Ultimately, we get to a punchline—the headmaster, who was never that interested in the family situation stuff in the first place, calmly requesting Colin’s transcripts, which of course the vampires do not have—that then gets, in typical WWDITS style, one-upped: The whole endeavor is rendered moot because they gave the poor man a massive stroke with all the repeated brainwashings. (Laszlo: “Most human beings can only take 7 hypnoses per hour. That man went through 428.”)

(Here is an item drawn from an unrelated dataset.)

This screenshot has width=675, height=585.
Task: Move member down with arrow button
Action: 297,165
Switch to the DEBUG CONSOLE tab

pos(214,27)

The actual plot upshot is to reveal (through a little educational bribery) that both Guillermo and Nadja are embezzling from the nightclub, which is the sort of thing that would matter a lot more in a show where continuity existed as anything but a way to set up the next gag. (Although the different ways the duo respond to getting caught—Guillermo nervously offering the camera crew a bribe, and Nadja cheerfully threatening to kill them and everyone they’ve ever loved if they rat on her—do serve as well-observed character notes.)

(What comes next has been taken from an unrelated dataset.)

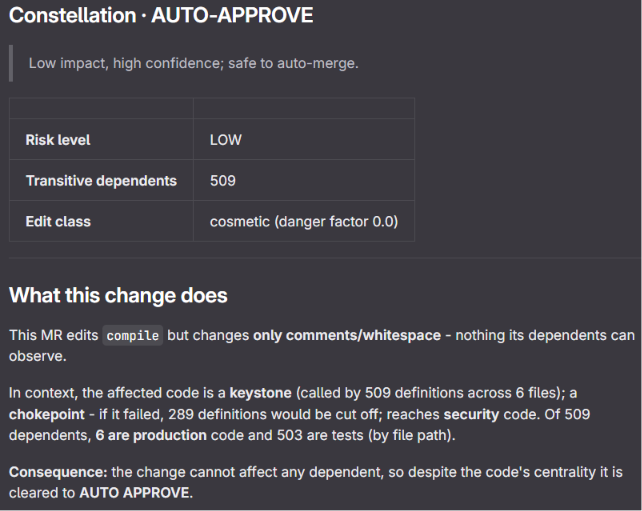Select the cosmetic danger factor cell
This screenshot has width=642, height=511.
(x=304, y=221)
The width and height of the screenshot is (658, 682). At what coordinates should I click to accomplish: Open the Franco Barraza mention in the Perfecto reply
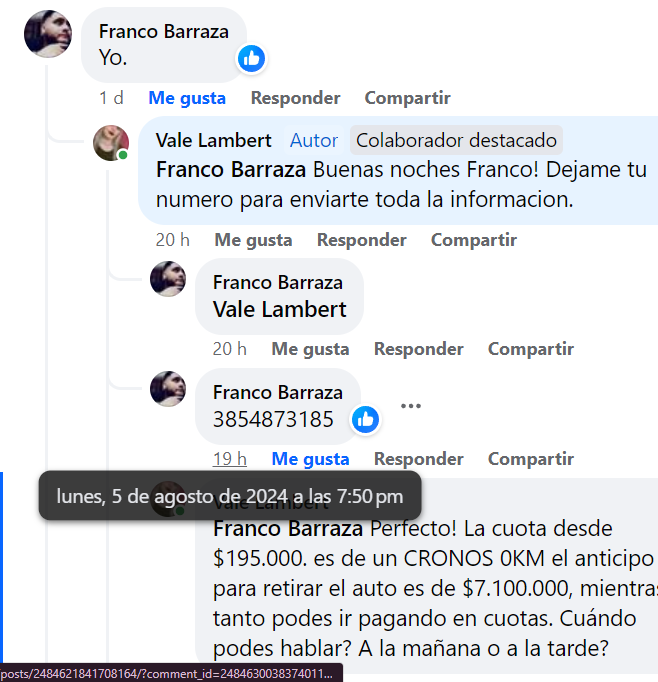[288, 529]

We end with a quick wrap-up: The vamps are now forcing Baby Colin Robinson to play constant sports to burn off his energy; Nandor spends a wish to de-scrunch his face; we conclude, as all wholesome family sitcoms do, with an annoyed Nandor yelling at Laszlo, “No reaming for you tonight!” Truly, the status quo has been restored. But what a way to get there!

Stray observations

  • “The child that crawled out of the abdomen of our dead friend Colin Robinson”—the commitment to finding new ways to explain Baby Colin remains very high.
  • “Gizmo, shut the fuck up! We’re doing a piece to cam-er-ah!” Matt Berry, folks.
  • Good “acknowledging the camera” gags all over the place tonight, actually.
  • Nandor’s djinn-based cosmetic changes are nicely escalated throughout the episode.
  • There’s a genuinely sweet moment when Laszlo comforts Baby Colin Robinson after the 143-year-old kid vampires at the club rebuff his attempts to be friends.
  • Nadja runs her human impression by Guillermo: “Oh, I love pizza so much!”
    “…That’s pretty good.”
  • Natasia Demetriou scream-singing “Nine!” after Guillermo fills her in on Colin’s age just slayed me.
  • “We are like two French trombones.”
    “This guy? I ream him nightly.”
    “And I am always sucking him off. They are like ‘Come it’s dinner! Stop sucking off your gay husband!’”
    “Which is amusing, because I am dinner. And I just carry on reaming him. Sexually.” Emmys for Kayvan Novak and Matt Berry, please.
  • “Burr burr I couldn’t possibly say anything but Lionel fucking Barrymore’s kids might just go here burr burr.” This, this is why I’ve been sad to see Nadja stuck in the most boring plot-lines these last few weeks.
  • “What the actual fuck is that? Is that a talking doll?!” Atamaniuk has some fantastic reactions throughout the entire bit.
  • The only pairing Laszlo won’t accept: him and Gizmo.